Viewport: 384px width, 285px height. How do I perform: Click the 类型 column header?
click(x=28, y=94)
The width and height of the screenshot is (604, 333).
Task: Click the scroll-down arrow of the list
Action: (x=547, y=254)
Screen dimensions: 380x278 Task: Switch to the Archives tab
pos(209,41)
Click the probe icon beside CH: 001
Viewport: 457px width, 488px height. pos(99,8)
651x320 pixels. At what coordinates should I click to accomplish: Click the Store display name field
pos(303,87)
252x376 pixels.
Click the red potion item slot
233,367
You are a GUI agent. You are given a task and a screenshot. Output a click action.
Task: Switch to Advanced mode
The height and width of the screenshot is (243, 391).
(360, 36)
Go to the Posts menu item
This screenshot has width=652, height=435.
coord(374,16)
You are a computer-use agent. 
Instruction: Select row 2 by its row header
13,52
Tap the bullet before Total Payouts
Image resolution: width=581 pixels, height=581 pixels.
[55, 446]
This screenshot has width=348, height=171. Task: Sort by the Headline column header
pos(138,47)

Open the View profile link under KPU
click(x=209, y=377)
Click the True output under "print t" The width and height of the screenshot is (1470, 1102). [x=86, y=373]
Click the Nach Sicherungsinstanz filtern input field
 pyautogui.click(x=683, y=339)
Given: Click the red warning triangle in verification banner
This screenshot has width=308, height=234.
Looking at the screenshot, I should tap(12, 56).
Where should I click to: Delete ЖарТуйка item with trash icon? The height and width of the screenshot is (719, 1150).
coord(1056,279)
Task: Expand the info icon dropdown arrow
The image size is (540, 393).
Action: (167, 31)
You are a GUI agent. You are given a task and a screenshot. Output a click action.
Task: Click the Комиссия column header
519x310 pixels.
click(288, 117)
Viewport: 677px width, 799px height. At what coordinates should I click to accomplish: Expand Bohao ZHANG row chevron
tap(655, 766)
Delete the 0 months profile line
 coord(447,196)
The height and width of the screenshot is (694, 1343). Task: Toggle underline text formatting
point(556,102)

• _The exercise_
Repeat everything from the start of the items down to the line containing "click(288, 117)", swapping "column header" for "column heading" and leaving all else the same.

• _Complete output_
Viewport: 384px width, 285px height. How do I perform: Click the 类型 column heading?
click(x=28, y=94)
The width and height of the screenshot is (604, 333).
Task: Click the scroll-down arrow of the list
Action: (x=547, y=254)
Screen dimensions: 380x278 Task: Switch to the Archives tab
pos(209,41)
Click the probe icon beside CH: 001
Viewport: 457px width, 488px height. pos(99,8)
651x320 pixels. At what coordinates should I click to accomplish: Click the Store display name field
pos(303,87)
252x376 pixels.
Click the red potion item slot
233,367
You are a GUI agent. You are given a task and a screenshot. Output a click action.
Task: Switch to Advanced mode
The height and width of the screenshot is (243, 391).
(360, 36)
Go to the Posts menu item
This screenshot has width=652, height=435.
coord(374,16)
You are a computer-use agent. 
Instruction: Select row 2 by its row header
13,52
Tap the bullet before Total Payouts
Image resolution: width=581 pixels, height=581 pixels.
[55, 446]
This screenshot has width=348, height=171. Task: Sort by the Headline column heading
pos(138,47)

Open the View profile link under KPU
click(x=209, y=377)
Click the True output under "print t" The width and height of the screenshot is (1470, 1102). [x=86, y=373]
Click the Nach Sicherungsinstanz filtern input field
 pyautogui.click(x=683, y=339)
Given: Click the red warning triangle in verification banner
This screenshot has width=308, height=234.
Looking at the screenshot, I should tap(12, 56).
Where should I click to: Delete ЖарТуйка item with trash icon? The height and width of the screenshot is (719, 1150).
coord(1056,279)
Task: Expand the info icon dropdown arrow
The image size is (540, 393).
Action: (167, 31)
You are a GUI agent. You are given a task and a screenshot. Output a click action.
Task: Click the Комиссия column heading
519x310 pixels.
click(288, 117)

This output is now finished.